The Ysc type III secretion system allows Yersinia enterocolitica to translocate virulence proteins, called Yop effectors, into the cytosol of eukaryotic cells. Some of the Yop effectors possess an individual chaperone called a Syc protein. The first 15 amino acids of the YopE effector constitute a secretion signal that is sufficient to promote secretion of several reporter proteins. Residues 15-50 of YopE comprise the minimal binding domain for the SycE chaperone. In this study, we investigated the secretion by the Ysc system of several YopE-DHFR hybrid proteins with different folding properties, and evaluated the role of SycE, the cognate chaperone of YopE, in this context. We have analysed the secretion of hybrids containing 16 (YopE16), 52 (YopE52) and 80 (the complete region covered by the chaperone, YopE80) amino acids of YopE or full-length YopE (YopEFL) with wild-type DHFR and two mutants with altered folding properties.

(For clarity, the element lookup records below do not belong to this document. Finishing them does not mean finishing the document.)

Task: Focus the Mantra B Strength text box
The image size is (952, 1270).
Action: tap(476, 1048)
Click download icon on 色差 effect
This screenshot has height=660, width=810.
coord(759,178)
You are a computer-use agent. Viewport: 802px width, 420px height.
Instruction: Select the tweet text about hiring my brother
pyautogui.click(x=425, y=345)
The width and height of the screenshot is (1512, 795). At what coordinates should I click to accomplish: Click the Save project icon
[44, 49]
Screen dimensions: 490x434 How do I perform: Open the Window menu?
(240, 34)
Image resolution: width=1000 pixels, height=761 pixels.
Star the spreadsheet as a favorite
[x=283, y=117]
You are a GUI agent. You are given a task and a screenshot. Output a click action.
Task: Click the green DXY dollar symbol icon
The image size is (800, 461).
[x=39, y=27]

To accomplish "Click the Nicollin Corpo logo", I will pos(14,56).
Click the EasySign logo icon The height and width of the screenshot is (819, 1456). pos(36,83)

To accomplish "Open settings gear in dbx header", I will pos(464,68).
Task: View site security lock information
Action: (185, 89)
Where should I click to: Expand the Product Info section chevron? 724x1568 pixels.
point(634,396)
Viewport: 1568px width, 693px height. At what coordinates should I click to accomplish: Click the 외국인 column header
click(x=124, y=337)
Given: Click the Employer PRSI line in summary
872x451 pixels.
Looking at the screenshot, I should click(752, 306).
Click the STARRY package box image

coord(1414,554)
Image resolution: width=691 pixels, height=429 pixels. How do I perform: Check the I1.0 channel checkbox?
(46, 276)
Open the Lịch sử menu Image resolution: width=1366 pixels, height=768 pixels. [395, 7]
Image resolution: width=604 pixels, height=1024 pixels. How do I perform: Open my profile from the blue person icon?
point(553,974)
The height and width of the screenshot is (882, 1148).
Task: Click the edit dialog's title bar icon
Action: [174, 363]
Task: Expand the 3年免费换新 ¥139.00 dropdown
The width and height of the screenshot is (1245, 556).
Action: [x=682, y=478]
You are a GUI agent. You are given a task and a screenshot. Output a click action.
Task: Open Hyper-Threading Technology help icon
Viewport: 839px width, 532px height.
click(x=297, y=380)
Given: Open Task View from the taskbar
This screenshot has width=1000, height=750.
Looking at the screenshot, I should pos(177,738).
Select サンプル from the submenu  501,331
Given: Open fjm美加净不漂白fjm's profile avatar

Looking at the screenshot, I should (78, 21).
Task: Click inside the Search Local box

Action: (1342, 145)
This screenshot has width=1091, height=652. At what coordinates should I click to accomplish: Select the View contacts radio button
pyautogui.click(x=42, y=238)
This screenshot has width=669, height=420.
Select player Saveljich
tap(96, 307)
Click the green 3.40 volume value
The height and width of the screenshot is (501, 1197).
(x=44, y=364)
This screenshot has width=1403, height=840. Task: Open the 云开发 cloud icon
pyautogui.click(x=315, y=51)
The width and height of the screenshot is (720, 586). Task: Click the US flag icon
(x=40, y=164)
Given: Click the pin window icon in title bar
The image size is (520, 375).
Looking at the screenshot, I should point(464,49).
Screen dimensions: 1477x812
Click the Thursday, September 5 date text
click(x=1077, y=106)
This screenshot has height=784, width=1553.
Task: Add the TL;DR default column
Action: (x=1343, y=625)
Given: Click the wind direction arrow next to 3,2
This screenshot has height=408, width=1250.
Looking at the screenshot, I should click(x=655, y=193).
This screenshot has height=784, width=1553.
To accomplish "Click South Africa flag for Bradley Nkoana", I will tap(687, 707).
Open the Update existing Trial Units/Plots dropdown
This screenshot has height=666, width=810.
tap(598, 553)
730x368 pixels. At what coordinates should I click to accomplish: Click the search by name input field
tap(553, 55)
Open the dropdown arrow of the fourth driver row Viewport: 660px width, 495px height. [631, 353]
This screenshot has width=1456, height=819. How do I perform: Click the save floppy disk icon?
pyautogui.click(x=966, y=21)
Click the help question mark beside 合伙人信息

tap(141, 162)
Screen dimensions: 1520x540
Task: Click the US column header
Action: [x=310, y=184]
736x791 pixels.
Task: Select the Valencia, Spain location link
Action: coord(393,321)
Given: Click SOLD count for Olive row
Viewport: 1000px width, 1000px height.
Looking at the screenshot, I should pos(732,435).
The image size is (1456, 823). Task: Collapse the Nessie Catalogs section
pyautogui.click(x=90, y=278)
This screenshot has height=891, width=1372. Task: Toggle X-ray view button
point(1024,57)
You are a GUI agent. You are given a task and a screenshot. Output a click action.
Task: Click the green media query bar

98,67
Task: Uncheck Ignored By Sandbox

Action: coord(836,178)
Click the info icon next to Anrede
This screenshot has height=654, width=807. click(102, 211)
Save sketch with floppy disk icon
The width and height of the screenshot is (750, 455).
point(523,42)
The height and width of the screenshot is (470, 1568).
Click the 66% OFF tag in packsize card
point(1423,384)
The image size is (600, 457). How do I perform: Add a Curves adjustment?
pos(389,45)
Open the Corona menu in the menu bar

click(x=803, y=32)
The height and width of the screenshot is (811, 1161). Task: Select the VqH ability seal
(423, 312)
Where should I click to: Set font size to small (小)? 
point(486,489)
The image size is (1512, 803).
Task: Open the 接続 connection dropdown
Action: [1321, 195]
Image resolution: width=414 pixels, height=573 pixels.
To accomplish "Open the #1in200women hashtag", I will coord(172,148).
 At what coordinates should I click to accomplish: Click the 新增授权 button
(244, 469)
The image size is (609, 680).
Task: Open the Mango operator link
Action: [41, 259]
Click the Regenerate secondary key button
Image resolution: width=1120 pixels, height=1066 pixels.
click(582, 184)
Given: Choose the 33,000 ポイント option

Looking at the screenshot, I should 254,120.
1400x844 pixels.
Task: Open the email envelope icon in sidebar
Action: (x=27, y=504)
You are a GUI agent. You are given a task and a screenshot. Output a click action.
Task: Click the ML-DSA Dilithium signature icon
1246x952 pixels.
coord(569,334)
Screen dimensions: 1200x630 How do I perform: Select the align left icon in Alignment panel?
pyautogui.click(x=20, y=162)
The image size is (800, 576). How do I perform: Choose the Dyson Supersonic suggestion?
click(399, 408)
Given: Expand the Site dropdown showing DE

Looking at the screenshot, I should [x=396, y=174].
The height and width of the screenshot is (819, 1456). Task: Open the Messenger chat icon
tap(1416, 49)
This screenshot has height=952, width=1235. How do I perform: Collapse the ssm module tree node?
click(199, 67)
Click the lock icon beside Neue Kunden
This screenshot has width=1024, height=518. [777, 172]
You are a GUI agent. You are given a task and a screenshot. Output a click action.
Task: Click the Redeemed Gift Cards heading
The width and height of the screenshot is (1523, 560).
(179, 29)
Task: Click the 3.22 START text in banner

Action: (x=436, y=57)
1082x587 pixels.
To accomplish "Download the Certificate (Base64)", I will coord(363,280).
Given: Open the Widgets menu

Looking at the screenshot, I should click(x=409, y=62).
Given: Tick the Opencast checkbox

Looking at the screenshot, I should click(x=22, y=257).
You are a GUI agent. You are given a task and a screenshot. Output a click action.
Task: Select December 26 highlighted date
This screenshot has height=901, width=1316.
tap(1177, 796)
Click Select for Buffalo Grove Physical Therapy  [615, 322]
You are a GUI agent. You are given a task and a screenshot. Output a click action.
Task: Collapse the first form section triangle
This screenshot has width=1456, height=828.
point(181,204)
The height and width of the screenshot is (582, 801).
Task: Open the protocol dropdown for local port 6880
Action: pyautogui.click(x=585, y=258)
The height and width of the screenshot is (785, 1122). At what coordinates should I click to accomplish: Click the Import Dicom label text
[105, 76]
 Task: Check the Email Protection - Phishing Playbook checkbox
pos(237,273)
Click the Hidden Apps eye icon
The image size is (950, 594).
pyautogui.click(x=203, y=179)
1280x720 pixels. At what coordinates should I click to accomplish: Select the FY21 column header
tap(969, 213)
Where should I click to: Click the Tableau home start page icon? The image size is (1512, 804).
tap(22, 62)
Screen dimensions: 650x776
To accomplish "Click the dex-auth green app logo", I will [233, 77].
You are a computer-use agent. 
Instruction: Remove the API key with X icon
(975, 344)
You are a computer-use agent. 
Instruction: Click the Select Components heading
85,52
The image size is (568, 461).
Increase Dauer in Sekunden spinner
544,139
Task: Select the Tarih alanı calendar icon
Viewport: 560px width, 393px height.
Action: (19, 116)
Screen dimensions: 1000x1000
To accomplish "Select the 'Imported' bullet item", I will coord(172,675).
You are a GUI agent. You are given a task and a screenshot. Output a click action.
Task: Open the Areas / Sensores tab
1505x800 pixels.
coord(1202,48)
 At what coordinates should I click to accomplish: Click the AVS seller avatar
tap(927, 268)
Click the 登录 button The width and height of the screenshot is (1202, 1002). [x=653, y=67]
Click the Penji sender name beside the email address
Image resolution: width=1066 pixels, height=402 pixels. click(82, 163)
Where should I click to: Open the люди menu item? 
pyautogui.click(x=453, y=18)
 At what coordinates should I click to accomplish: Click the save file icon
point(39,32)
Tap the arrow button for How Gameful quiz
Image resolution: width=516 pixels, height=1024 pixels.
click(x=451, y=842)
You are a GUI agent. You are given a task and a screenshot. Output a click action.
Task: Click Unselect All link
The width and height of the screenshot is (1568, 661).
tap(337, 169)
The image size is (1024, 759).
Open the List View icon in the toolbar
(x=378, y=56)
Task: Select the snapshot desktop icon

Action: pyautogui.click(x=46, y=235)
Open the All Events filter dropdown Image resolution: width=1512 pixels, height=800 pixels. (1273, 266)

The hybrids containing DHFR delta77, the mutant whose folding properties are the most drastically affected, could be secreted in all the conditions tested, even in the absence of the chaperone SycE. In contrast, DHFRwt could only be secreted fused to the first 52 amino acids of YopE, and its secretion was strictly dependent on SycE. The hybrids YopE80-DHFRwt and YopEFL-DHFRwt were not secreted. YopEFL-DHFRwt completely jammed the channel in an SycE-dependent fashion. Our experiments indicate that, in order to be secreted, proteins must be unfolded or only partially folded, and that TSS chaperones could keep their substrates in a secretion-competent conformation, probably by preventing their folding. In addition, they show that the secretion apparatus can reject folded proteins if they are not deeply engaged into the injectisome.

PMID:
12421321
[Indexed for MEDLINE]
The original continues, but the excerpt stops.